-------- Supplied material
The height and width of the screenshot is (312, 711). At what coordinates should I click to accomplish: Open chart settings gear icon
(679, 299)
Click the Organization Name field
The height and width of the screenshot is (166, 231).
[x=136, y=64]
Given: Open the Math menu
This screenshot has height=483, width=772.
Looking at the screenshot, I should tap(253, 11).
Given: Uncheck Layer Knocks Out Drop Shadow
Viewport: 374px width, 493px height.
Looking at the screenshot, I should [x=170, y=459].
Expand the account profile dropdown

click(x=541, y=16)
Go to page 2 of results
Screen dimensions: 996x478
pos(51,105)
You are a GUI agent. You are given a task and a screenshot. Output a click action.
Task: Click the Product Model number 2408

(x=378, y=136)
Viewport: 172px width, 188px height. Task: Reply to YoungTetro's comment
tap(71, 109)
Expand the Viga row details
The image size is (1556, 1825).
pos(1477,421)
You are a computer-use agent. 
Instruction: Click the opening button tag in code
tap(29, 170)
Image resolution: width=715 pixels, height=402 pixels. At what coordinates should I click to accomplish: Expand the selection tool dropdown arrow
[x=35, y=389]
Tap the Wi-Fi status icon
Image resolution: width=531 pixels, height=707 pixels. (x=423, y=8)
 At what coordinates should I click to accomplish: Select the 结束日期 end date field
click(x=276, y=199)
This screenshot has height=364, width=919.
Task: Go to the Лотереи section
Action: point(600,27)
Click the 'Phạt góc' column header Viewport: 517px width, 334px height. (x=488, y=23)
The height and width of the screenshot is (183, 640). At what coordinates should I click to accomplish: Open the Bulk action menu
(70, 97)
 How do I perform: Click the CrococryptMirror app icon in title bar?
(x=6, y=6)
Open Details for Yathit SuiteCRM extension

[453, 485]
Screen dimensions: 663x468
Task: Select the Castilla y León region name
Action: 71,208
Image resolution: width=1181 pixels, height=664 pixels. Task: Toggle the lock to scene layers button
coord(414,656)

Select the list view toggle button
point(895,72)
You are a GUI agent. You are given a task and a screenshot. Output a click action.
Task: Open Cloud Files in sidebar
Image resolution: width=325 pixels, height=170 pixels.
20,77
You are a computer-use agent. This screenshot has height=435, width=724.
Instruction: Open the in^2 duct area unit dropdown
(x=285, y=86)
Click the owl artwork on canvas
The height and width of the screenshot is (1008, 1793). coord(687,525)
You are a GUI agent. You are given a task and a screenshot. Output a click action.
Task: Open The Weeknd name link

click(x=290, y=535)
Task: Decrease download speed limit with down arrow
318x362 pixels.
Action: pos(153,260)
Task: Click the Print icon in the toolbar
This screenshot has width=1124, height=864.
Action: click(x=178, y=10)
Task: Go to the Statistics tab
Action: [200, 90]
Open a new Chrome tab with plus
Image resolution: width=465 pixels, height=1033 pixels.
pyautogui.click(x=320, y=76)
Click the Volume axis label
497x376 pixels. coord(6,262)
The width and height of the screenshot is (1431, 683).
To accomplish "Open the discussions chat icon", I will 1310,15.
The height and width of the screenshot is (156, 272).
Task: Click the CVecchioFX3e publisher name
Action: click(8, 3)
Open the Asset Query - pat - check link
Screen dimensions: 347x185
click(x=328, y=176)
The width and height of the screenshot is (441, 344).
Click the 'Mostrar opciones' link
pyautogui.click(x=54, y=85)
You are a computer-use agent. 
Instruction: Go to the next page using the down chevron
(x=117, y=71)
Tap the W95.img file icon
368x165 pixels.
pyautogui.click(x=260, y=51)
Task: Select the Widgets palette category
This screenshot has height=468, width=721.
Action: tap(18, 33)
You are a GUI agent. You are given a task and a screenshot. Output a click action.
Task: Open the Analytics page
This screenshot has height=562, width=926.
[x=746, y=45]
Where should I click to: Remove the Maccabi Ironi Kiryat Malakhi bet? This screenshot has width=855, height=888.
----------------
▶ Task directions
Transcribe all entries exactly as they appear above.

▶ Reply
The height and width of the screenshot is (312, 711). At what coordinates should I click to accomplish: Open chart settings gear icon
(679, 299)
Click the Organization Name field
The height and width of the screenshot is (166, 231).
[x=136, y=64]
Given: Open the Math menu
This screenshot has height=483, width=772.
Looking at the screenshot, I should tap(253, 11).
Given: Uncheck Layer Knocks Out Drop Shadow
Viewport: 374px width, 493px height.
Looking at the screenshot, I should [x=170, y=459].
Expand the account profile dropdown

click(x=541, y=16)
Go to page 2 of results
Screen dimensions: 996x478
pos(51,105)
You are a GUI agent. You are given a task and a screenshot. Output a click action.
Task: Click the Product Model number 2408

(x=378, y=136)
Viewport: 172px width, 188px height. Task: Reply to YoungTetro's comment
tap(71, 109)
Expand the Viga row details
The image size is (1556, 1825).
pos(1477,421)
You are a computer-use agent. 
Instruction: Click the opening button tag in code
tap(29, 170)
Image resolution: width=715 pixels, height=402 pixels. At what coordinates should I click to accomplish: Expand the selection tool dropdown arrow
[x=35, y=389]
Tap the Wi-Fi status icon
Image resolution: width=531 pixels, height=707 pixels. (x=423, y=8)
 At what coordinates should I click to accomplish: Select the 结束日期 end date field
click(x=276, y=199)
This screenshot has height=364, width=919.
Task: Go to the Лотереи section
Action: point(600,27)
Click the 'Phạt góc' column header Viewport: 517px width, 334px height. (x=488, y=23)
The height and width of the screenshot is (183, 640). At what coordinates should I click to accomplish: Open the Bulk action menu
(70, 97)
 How do I perform: Click the CrococryptMirror app icon in title bar?
(x=6, y=6)
Open Details for Yathit SuiteCRM extension

[453, 485]
Screen dimensions: 663x468
Task: Select the Castilla y León region name
Action: 71,208
Image resolution: width=1181 pixels, height=664 pixels. Task: Toggle the lock to scene layers button
coord(414,656)

Select the list view toggle button
point(895,72)
You are a GUI agent. You are given a task and a screenshot. Output a click action.
Task: Open Cloud Files in sidebar
Image resolution: width=325 pixels, height=170 pixels.
20,77
You are a computer-use agent. This screenshot has height=435, width=724.
Instruction: Open the in^2 duct area unit dropdown
(x=285, y=86)
Click the owl artwork on canvas
The height and width of the screenshot is (1008, 1793). coord(687,525)
You are a GUI agent. You are given a task and a screenshot. Output a click action.
Task: Open The Weeknd name link

click(x=290, y=535)
Task: Decrease download speed limit with down arrow
318x362 pixels.
Action: pos(153,260)
Task: Click the Print icon in the toolbar
This screenshot has width=1124, height=864.
Action: click(x=178, y=10)
Task: Go to the Statistics tab
Action: [200, 90]
Open a new Chrome tab with plus
Image resolution: width=465 pixels, height=1033 pixels.
pyautogui.click(x=320, y=76)
Click the Volume axis label
497x376 pixels. coord(6,262)
The width and height of the screenshot is (1431, 683).
To accomplish "Open the discussions chat icon", I will 1310,15.
The height and width of the screenshot is (156, 272).
Task: Click the CVecchioFX3e publisher name
Action: click(8, 3)
Open the Asset Query - pat - check link
Screen dimensions: 347x185
click(x=328, y=176)
The width and height of the screenshot is (441, 344).
Click the 'Mostrar opciones' link
pyautogui.click(x=54, y=85)
You are a computer-use agent. 
Instruction: Go to the next page using the down chevron
(x=117, y=71)
Tap the W95.img file icon
368x165 pixels.
pyautogui.click(x=260, y=51)
Task: Select the Widgets palette category
This screenshot has height=468, width=721.
Action: tap(18, 33)
You are a GUI agent. You are given a task and a screenshot. Output a click action.
Task: Open the Analytics page
This screenshot has height=562, width=926.
[x=746, y=45]
Where should I click to: Remove the Maccabi Ironi Kiryat Malakhi bet? This screenshot has width=855, height=888.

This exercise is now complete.